As I’ve been reflecting on grief these days, I really appreciate Christine Mallouhi's description of the crucifixion and Mary’s grief in her excellent book, Waging Peace on Islam:
“The victorious and triumphant Christian life does not conjure up pictures of suffering and death and feelings of abandonment. But this was all part of God’s victory in Christ. If this was the path the Master trod why should it be any different for the servants? Jesus cried out ‘why?’ and ’where are you?’ to God when circumstances were crushing him. God is always greater than our understanding of him and there will always be mystery about him that causes us to fall down in awe and worship. This mystery, which we want to tidily categorise, keeps causing struggles in our life. Every time we get God tidied up like a ball of rubber bands, another end bursts out and the struggle begins over again, until we learn to live in faith with untidy ends. If everything is clear then faith is irrelevant. We are not called to solve the mystery, but to enter it.” (p. 52)

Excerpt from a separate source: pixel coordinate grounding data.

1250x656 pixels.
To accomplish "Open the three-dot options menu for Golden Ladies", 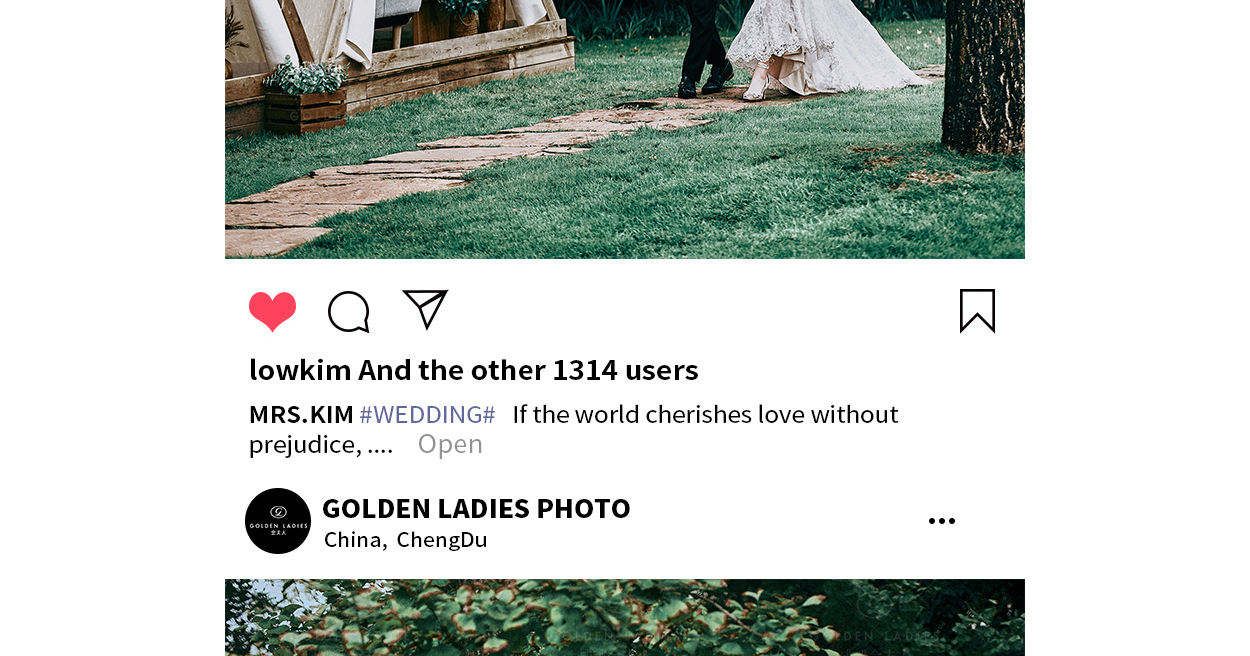I will point(942,521).
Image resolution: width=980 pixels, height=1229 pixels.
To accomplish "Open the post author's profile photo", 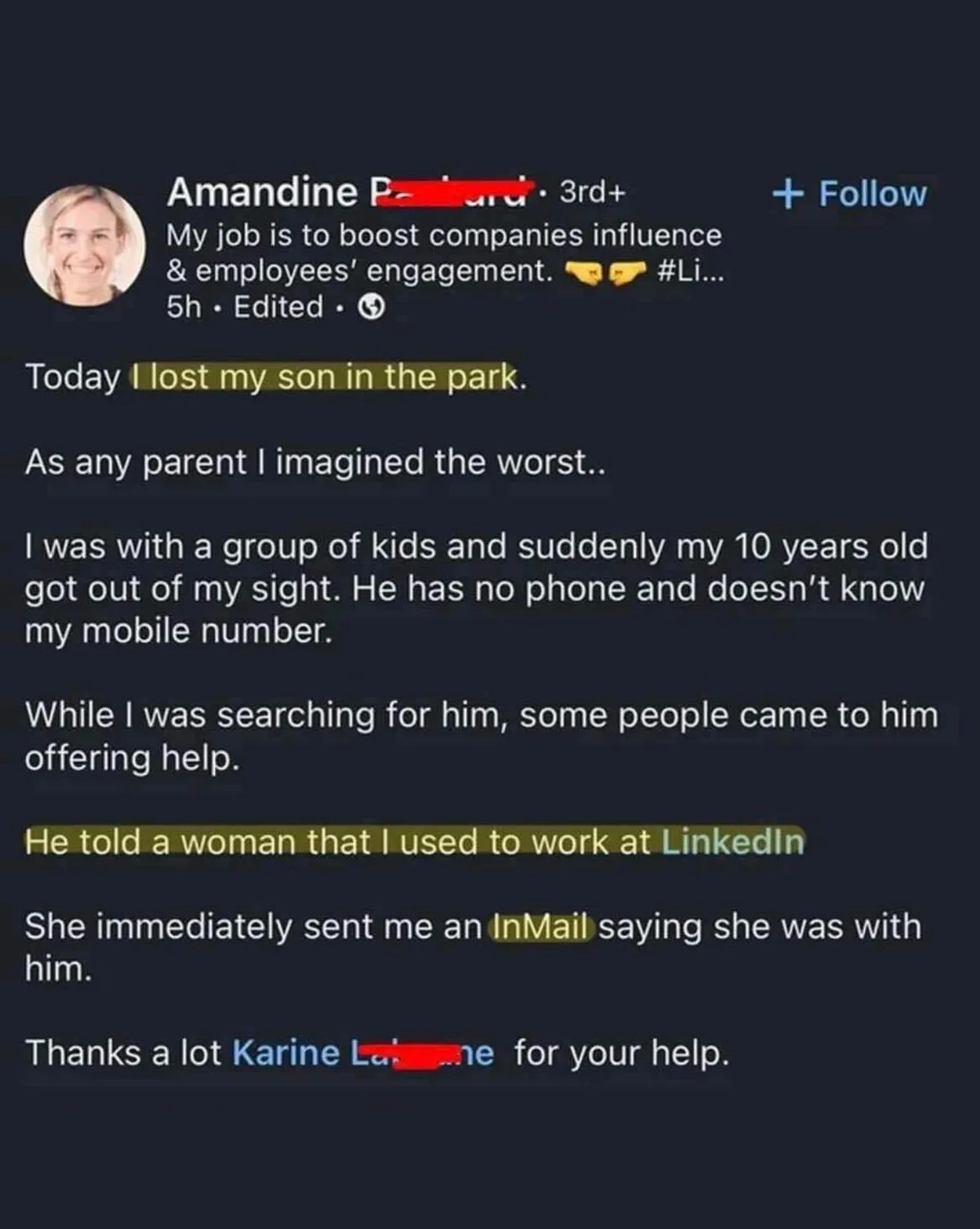I will click(x=84, y=245).
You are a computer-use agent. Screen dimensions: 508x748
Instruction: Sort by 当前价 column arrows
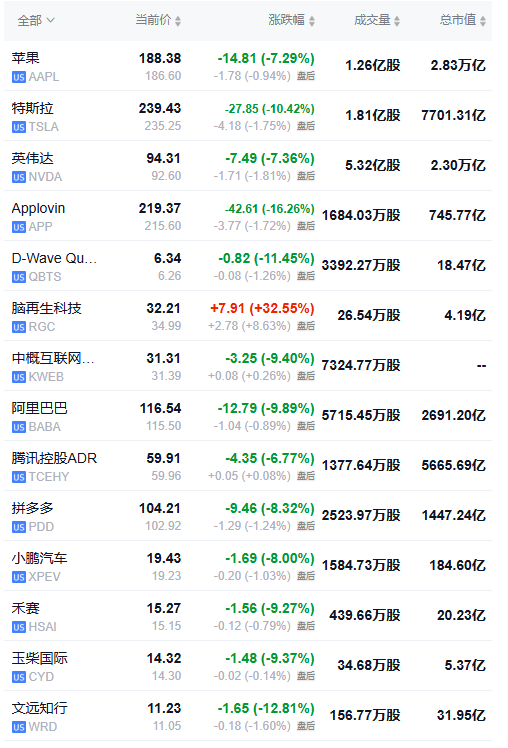pos(177,21)
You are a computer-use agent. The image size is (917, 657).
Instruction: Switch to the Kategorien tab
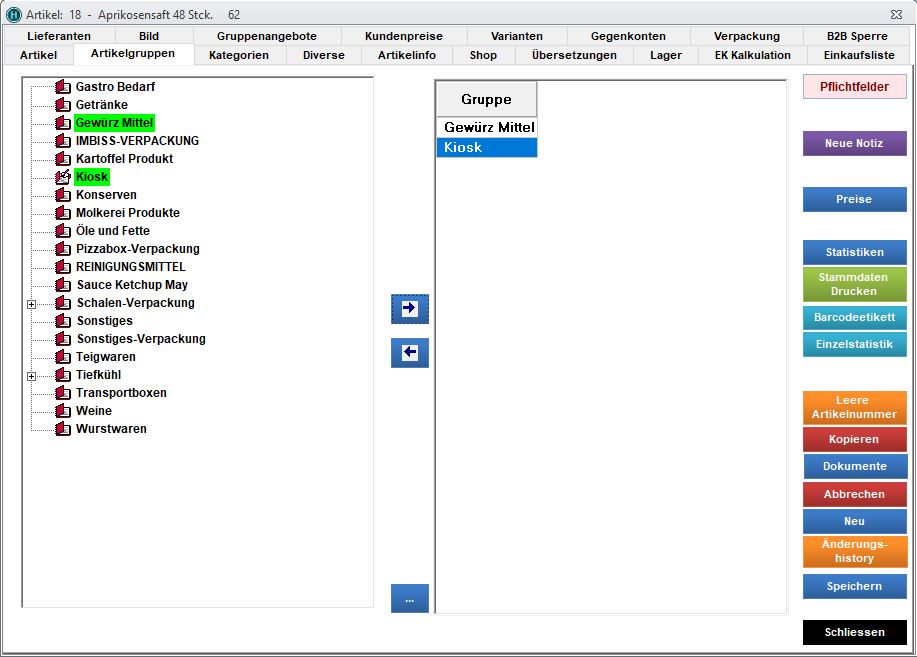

“(Mary) left God to work his way and found herself with other Galilean women clinging close to Christ as he carried his cross through the streets of
under Roman guard. Mary’s grief was far deeper than any others. This was not only her first-born son, but also an embodiment of all God’s promises. The security of her son was shattered by violence and he was treated unjustly and brutally. She saw him imprisoned and tortured and then done to death as a powerless common criminal. She watched her hopes of his future and the nation’s glory bleed into the dirt of Jerusalem ’s garbage dump. Mary entered the dark cave of living in the questions between God’s promises and the current reality. Had she reared Jesus through all the difficulties for this terrible end? Had she failed God? Had God failed her? How could God allow this suffering? Why was he silent? Where was God’s promise now in this God-forsaken end and death? Jerusalem
Mary is strangely absent from events after the crucifixion. She is not mentioned among the women who went to the tomb to complete the burial procedures. As Simeon prophesied, her very soul was pierced with a knife. Her whole understanding of God was buried in the beaten body of her son. She lost her son, her God, her theology, her hope for the future. Her God was buried in darkness and the nation was not liberated. Her ‘magnifcant’ of joy and praise ended in despair and ashes. Was it better to have never hoped? We easily see why she was not able to join the other women at the tomb. She was buried deep in her own tomb, her own dark cave. Mary stayed with her son all through the exhausting hours of his suffering in crucifixion. It was a short time in comparison to other types of long drawn out deaths like terminal illness, but crucifixion is one of the most horrific forms of torture. Mary saw and felt every pain and every labored breath. Unable to help him and not bearing to watch, but experiencing in her own body his every muscle spasm, she was unable to leave him. She had to be there giving him support by her presence whatever it cost her.” (p. 54-55)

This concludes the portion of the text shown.